The crypto market is set for a significant options expiry event this Friday, involving approximately 147,000 Bitcoin contracts and 573,000 Ethereum contracts. This large-scale expiry follows a period of intense deleveraging that has reset positioning across the derivatives market.

Data indicates a bullish tilt among traders leading into the event. The expiring Bitcoin options have a put/call ratio of 0.58, showing a greater number of long contracts compared to short positions. Ethereum options show a similar sentiment with a put/call ratio of 0.50. A high concentration of open interest is clustered around the “max pain” strike price—the level at which the largest number of options contracts would expire worthless.
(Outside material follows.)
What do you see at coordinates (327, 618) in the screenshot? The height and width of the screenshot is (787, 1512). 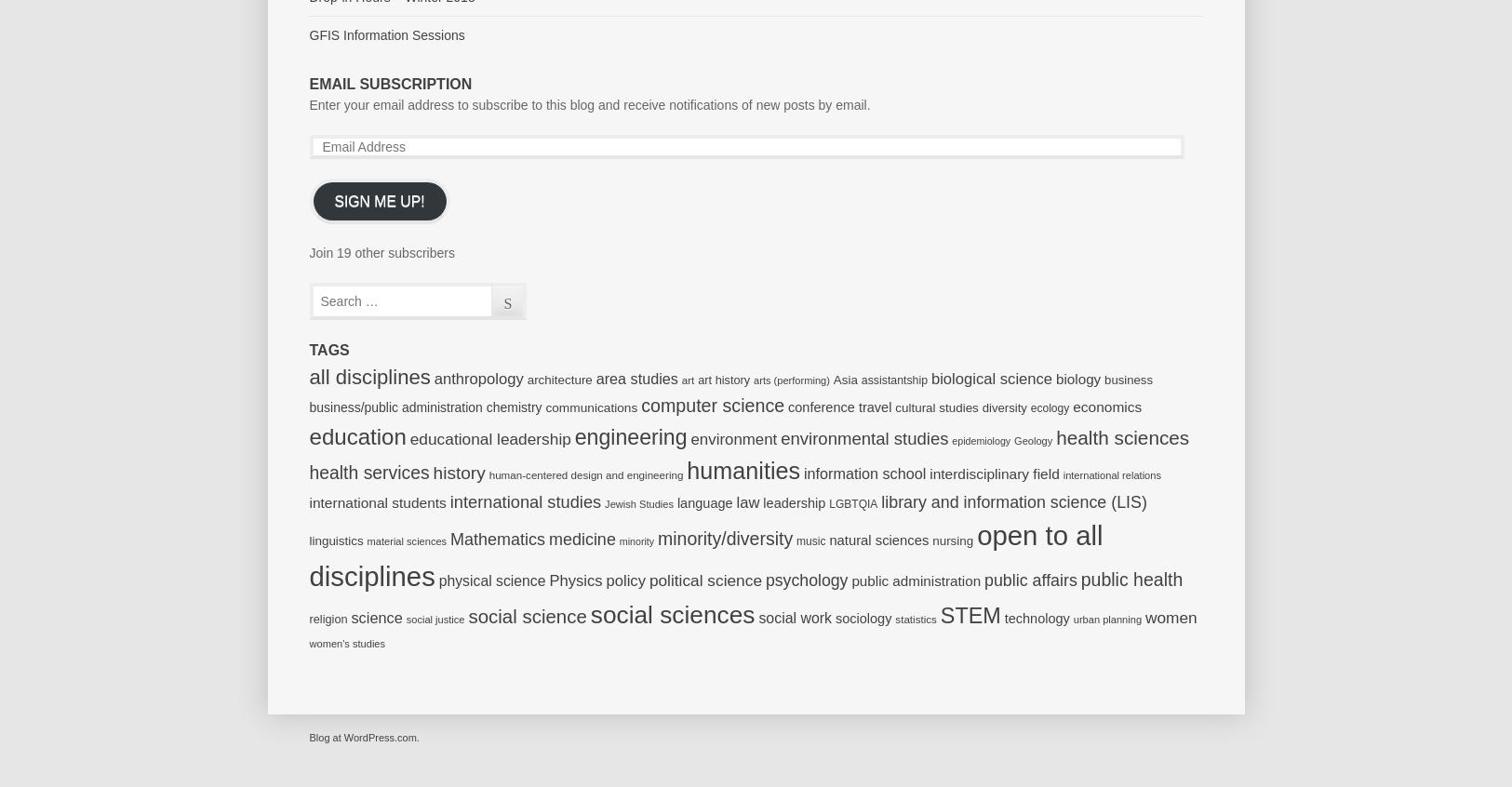 I see `'religion'` at bounding box center [327, 618].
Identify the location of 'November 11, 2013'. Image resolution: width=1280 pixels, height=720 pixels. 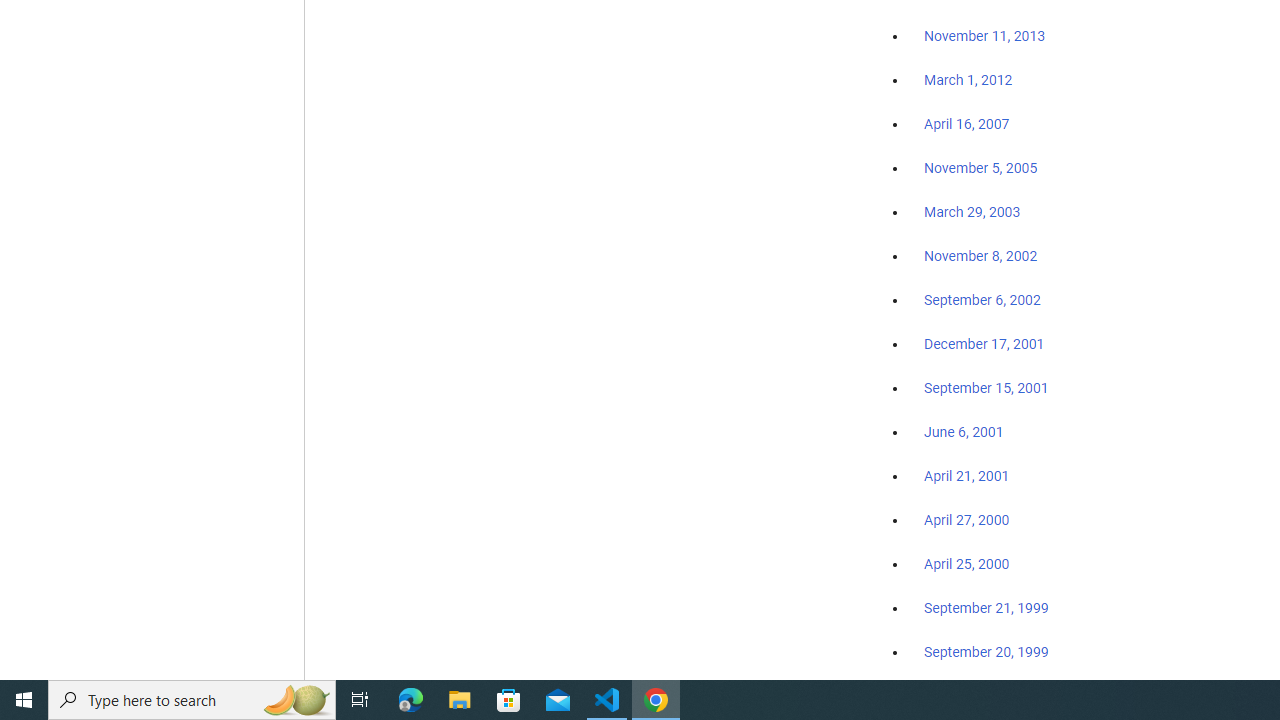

Leverage Washout Reshapes Market

This week’s expiry follows what analytics firm CryptoQuant described as the largest drop in open interest of the current cycle. The firm characterized the sharp decline not as the beginning of a bear market but as a major leverage washout that flushed out over-leveraged positions. The market environment was also shaped by U.S. Producer Price Index (PPI) inflation data released this week, which came in higher than economists expected.

According to the derivatives exchange Deribit, market positioning has since stabilized after the recent volatility. The exchange noted that positioning has cooled to a more neutral stance around a key support and resistance zone. Deribit also suggested that elevated call interest might signal improving sentiment among investors.

Over the past 24 hours, the total cryptocurrency market capitalization has remained relatively steady. Bitcoin has tested key resistance levels multiple times but has yet to break through, while Ethereum traded below its own significant resistance level during Asian trading hours.